____ Supplied material

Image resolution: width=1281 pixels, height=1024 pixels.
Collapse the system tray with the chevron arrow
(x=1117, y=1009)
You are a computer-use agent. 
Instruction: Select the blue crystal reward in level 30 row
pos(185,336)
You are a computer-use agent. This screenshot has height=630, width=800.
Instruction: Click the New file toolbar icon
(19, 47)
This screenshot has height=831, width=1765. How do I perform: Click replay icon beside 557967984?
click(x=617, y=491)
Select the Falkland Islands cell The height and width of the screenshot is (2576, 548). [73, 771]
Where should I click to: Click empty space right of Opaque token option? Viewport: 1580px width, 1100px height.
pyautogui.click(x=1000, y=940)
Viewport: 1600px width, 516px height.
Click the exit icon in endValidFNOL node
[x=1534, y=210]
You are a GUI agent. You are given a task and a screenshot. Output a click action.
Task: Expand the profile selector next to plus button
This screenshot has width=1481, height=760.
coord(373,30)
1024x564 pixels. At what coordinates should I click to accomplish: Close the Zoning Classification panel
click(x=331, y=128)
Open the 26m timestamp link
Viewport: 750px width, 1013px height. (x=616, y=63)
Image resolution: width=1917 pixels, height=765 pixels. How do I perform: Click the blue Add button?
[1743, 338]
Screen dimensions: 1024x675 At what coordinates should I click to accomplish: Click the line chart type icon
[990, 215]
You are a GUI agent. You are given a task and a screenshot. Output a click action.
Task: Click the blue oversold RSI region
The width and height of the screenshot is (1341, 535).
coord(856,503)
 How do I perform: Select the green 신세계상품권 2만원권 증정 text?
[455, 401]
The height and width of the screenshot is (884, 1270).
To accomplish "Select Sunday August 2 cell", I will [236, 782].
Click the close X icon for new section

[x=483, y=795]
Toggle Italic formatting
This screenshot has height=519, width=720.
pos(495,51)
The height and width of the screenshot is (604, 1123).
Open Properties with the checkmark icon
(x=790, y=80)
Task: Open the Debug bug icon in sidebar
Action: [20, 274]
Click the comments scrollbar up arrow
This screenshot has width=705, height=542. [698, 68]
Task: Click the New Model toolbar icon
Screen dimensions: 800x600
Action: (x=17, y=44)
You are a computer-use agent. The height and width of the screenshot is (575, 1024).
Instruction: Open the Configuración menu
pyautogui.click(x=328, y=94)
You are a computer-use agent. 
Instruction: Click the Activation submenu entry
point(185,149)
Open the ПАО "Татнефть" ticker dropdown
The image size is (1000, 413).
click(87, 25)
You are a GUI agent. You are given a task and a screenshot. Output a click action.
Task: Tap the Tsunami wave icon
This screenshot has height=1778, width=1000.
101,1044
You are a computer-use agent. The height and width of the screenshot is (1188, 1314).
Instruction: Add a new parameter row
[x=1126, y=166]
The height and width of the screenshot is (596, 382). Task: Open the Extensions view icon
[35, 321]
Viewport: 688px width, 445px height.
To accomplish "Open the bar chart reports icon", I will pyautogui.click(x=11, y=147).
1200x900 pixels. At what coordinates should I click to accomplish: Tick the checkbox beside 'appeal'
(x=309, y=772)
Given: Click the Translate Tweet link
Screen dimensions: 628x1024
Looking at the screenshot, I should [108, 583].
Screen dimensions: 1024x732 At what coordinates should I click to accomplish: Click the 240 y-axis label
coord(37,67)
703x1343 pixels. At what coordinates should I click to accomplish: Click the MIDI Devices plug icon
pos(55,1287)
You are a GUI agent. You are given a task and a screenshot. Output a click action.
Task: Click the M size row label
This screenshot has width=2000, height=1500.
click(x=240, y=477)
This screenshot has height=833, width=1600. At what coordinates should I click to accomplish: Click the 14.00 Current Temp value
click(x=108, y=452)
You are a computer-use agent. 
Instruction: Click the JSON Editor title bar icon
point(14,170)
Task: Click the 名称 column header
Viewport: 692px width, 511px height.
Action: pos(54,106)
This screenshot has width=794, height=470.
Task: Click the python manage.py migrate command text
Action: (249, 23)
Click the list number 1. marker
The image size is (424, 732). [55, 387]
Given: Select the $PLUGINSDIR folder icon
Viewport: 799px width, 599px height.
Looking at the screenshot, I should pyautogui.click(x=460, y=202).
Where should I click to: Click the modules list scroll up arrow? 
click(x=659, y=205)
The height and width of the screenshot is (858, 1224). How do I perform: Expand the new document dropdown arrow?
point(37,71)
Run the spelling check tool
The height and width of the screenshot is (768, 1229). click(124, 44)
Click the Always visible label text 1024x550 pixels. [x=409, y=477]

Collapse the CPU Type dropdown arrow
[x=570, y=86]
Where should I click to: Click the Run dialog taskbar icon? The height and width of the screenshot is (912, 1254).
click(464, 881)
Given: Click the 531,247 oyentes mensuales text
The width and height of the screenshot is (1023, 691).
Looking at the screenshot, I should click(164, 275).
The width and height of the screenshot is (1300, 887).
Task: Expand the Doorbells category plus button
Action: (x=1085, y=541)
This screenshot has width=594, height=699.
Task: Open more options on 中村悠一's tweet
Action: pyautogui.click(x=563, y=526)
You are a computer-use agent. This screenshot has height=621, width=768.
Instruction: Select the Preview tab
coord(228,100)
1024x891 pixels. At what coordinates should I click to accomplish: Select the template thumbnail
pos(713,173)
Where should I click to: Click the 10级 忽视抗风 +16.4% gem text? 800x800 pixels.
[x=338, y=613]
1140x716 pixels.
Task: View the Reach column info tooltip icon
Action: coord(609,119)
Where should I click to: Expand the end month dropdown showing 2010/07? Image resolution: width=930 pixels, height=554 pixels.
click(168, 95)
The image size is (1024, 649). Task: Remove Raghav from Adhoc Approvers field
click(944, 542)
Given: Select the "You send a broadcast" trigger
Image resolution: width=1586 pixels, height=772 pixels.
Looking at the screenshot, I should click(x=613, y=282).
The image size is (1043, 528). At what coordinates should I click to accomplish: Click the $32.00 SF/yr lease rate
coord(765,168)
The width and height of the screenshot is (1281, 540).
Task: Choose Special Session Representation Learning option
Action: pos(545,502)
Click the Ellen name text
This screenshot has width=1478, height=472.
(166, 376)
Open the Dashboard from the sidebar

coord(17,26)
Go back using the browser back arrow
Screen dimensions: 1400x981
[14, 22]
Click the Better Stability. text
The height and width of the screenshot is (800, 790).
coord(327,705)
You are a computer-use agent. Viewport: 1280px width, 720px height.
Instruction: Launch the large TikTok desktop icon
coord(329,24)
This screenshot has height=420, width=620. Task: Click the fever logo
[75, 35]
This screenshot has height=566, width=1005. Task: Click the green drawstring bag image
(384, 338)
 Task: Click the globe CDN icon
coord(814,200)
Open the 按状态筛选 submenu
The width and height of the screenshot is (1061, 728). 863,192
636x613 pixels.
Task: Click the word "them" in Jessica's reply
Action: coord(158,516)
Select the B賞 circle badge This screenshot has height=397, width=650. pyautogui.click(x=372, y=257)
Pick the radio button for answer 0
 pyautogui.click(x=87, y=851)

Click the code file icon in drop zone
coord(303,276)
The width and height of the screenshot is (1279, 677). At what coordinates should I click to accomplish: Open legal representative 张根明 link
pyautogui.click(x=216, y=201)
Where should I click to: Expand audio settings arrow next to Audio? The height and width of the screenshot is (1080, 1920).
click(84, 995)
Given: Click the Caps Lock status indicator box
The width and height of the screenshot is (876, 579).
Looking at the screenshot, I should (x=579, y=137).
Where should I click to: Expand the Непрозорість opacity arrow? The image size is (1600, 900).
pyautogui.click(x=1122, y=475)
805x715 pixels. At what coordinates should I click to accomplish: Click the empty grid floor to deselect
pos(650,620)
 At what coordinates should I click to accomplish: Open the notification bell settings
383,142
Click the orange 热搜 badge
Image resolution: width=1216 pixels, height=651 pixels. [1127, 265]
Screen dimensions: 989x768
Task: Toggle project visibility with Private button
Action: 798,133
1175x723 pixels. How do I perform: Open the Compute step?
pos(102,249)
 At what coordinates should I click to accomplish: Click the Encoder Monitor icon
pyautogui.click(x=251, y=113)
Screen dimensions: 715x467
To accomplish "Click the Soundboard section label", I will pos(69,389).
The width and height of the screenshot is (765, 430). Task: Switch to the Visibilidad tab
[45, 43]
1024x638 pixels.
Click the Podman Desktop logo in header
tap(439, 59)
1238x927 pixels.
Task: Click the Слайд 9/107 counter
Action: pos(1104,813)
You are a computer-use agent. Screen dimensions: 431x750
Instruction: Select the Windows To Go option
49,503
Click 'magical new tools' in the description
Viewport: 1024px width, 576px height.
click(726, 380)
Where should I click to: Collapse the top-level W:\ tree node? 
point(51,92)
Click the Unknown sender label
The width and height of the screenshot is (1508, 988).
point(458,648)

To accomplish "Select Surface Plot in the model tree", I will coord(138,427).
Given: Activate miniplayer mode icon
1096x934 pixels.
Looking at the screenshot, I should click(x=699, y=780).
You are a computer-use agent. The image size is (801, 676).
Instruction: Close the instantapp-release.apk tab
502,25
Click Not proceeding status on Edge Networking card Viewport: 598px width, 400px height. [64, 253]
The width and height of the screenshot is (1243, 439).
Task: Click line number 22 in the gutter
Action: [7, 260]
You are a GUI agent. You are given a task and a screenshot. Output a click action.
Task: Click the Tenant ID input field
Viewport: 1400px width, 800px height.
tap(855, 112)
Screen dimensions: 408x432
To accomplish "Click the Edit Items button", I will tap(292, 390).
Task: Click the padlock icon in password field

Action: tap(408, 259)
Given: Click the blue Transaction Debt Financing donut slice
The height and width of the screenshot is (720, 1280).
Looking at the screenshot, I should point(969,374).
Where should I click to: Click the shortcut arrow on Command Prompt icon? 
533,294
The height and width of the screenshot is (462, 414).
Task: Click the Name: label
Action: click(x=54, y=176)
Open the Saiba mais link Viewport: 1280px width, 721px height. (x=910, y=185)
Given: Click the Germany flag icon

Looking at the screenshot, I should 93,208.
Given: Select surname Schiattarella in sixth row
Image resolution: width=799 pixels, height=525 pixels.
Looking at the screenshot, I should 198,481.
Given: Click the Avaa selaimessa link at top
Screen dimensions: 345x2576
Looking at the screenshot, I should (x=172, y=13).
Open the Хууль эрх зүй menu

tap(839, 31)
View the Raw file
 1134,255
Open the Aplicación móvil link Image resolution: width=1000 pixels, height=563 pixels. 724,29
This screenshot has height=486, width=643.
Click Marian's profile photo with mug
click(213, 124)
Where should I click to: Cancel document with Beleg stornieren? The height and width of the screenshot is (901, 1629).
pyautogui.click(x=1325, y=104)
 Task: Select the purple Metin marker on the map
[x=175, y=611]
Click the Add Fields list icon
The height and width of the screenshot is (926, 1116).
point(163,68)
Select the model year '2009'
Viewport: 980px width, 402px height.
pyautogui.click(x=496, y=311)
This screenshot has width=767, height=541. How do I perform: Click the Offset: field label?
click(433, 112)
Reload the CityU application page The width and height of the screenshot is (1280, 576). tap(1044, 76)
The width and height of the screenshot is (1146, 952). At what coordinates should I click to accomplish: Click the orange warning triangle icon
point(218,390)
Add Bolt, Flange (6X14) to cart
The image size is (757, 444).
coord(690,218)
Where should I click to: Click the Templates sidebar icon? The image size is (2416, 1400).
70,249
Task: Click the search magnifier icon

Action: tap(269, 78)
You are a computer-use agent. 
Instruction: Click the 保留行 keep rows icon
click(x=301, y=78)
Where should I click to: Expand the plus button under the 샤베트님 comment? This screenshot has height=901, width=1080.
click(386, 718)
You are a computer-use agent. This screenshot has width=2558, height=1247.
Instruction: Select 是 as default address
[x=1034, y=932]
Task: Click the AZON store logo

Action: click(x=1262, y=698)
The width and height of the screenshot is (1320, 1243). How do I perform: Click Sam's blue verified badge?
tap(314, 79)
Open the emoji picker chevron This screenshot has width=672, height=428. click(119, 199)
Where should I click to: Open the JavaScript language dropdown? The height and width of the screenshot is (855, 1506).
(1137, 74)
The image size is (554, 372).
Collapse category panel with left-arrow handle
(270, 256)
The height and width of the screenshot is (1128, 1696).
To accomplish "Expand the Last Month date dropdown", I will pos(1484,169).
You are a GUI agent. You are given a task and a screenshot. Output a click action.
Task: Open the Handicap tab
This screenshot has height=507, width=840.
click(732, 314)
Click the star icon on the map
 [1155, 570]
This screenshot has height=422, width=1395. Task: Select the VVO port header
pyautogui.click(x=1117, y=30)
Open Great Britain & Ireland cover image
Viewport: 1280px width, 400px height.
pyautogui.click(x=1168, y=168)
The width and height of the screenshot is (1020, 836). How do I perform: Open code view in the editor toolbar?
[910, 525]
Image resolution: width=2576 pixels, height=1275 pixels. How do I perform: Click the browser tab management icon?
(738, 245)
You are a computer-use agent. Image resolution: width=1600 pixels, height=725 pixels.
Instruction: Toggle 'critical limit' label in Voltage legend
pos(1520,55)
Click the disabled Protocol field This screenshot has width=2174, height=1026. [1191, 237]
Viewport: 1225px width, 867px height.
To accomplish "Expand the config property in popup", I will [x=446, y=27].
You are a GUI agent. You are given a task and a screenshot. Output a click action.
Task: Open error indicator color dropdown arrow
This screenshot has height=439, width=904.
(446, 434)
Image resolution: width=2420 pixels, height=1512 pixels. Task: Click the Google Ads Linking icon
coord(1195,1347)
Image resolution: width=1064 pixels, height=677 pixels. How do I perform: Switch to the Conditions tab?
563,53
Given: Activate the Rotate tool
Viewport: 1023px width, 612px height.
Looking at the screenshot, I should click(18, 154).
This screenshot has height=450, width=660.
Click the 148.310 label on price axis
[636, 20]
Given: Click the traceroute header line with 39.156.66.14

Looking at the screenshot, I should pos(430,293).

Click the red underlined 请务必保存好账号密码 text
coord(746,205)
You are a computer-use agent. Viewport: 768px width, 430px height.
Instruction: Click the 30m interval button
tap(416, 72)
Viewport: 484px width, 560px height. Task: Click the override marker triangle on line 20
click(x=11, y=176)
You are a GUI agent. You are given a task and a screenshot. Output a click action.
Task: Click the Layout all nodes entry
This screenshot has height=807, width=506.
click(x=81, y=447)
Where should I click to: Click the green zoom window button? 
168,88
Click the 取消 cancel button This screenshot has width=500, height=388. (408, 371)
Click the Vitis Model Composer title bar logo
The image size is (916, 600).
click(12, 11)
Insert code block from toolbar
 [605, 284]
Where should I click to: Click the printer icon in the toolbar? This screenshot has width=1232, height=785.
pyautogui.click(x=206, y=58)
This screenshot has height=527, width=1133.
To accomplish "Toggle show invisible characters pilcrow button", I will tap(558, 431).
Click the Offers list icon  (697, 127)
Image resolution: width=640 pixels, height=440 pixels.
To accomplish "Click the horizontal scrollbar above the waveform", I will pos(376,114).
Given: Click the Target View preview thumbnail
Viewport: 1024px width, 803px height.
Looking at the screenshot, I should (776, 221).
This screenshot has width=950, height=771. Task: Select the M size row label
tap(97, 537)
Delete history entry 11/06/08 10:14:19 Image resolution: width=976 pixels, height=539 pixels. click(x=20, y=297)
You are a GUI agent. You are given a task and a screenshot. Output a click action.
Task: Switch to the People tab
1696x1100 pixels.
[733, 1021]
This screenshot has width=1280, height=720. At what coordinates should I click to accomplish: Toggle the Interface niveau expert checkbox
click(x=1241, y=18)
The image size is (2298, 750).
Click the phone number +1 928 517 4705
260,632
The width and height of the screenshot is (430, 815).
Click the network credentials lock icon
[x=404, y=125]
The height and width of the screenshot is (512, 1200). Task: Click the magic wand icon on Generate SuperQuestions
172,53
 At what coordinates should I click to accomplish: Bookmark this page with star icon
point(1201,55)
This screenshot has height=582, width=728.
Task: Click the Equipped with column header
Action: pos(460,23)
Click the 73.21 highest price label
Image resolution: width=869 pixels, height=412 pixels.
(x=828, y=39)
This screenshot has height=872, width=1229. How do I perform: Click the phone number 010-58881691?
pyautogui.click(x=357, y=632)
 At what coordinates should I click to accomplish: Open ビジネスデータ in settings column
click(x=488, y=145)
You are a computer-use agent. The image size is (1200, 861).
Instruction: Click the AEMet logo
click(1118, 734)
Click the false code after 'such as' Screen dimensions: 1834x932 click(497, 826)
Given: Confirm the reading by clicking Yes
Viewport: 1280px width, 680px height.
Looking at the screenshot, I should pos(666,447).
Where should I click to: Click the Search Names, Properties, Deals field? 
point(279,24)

________

• Required action: Make a copy of each line in the records that has the word "Activate".

• Response to this exercise:
Given: Activate miniplayer mode icon
Given: Activate the Rotate tool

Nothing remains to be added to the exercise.